In support of the conclusions above announced, we quote the following from Colebrooke on Collateral Securities, p. 136, § 104;

“The negotiable promissory note or bill of exchange executed and delivered by the pledgor, upon securing an advance, as his own personal obligation in respect thereto, is the principal evidence of the indebtedness as compared -with the collateral notes indorsed to the pledgee to secure its payment. The promise of the maker to pay a certain sum at a certain time to a certain person therein named, or order, is not affected by the deposit of promissory notes of third parties as collateral security, and the pledgee is entitled to proceed by action upon default in the payment of the principal note at maturity, to enforce the personal liability of the pledgor irrespective of the fact that he holds the notes of other persons as collateral security. The pledgor is e'ntitled to a return of such collateral paper only upon the condition of first paying the moneys advanced, or making a due tender thereof to the pledgee. The only condition precedent to the right of action of the pledgee against the pledgor upon his personal obligation is the failure of the latter to pay his note at maturity. Upon such default, the right of action immediately accrues.”

Does it not reasonably follow that the indorser could have no greater rights with respect to the collaterals than the maker who owned and pledged them? See 4 Rob. 395, Walker v. Vaudry; 5 La. Ann. 219, Christine v. Chaney.

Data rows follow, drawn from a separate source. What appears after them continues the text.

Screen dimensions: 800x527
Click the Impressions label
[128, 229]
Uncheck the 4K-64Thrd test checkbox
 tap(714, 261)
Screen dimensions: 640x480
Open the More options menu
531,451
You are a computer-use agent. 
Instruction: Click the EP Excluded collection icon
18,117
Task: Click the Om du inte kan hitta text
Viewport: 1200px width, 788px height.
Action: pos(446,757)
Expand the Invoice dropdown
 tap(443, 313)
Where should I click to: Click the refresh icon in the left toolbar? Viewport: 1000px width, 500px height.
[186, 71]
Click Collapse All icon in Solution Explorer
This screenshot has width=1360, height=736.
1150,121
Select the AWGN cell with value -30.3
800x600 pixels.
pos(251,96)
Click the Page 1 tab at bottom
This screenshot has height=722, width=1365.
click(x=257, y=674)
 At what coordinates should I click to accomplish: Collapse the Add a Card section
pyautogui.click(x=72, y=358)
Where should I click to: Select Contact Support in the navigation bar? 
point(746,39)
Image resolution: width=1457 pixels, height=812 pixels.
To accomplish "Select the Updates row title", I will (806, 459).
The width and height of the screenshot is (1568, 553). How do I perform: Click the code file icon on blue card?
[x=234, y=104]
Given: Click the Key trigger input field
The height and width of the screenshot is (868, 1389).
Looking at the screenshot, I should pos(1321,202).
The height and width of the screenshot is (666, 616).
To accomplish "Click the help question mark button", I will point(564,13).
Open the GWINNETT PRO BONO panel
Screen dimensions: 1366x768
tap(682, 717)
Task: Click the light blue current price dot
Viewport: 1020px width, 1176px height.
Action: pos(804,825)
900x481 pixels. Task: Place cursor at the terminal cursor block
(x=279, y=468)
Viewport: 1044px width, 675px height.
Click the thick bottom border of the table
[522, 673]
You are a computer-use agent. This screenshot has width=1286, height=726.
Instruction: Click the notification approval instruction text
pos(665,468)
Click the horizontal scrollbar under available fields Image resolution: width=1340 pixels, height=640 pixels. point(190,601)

We, of course, express no opinion as to defendant’s rights upon the collaterals, as legal subrogee, had he paid the notes at maturity, or in event he should pay the judgment in this case.

[12] We conclude that the notes sued upon were negotiable, and the defendant Reid is liable as indorser for the full amount of the debt, without benefit of discussion or division.

It is therefore ordered, adjudged, and decreed that the judgment appealed from be, and the same is hereby, avoided, annulled, and reversed, and that plaintiff, Farmers’ & Merchants’ Bank, now have and recover judgment against the defendant Reid in solido for the full sum of '$11,080, with 8 per cent. *545per annum interest from April 10, 1917, until paid, with 10 per cent, on the amount of principal and interest as attorney’s fees, and with recognition of its lien and privilege as pledgee upon the collaterals described on the back of the notes sued upon.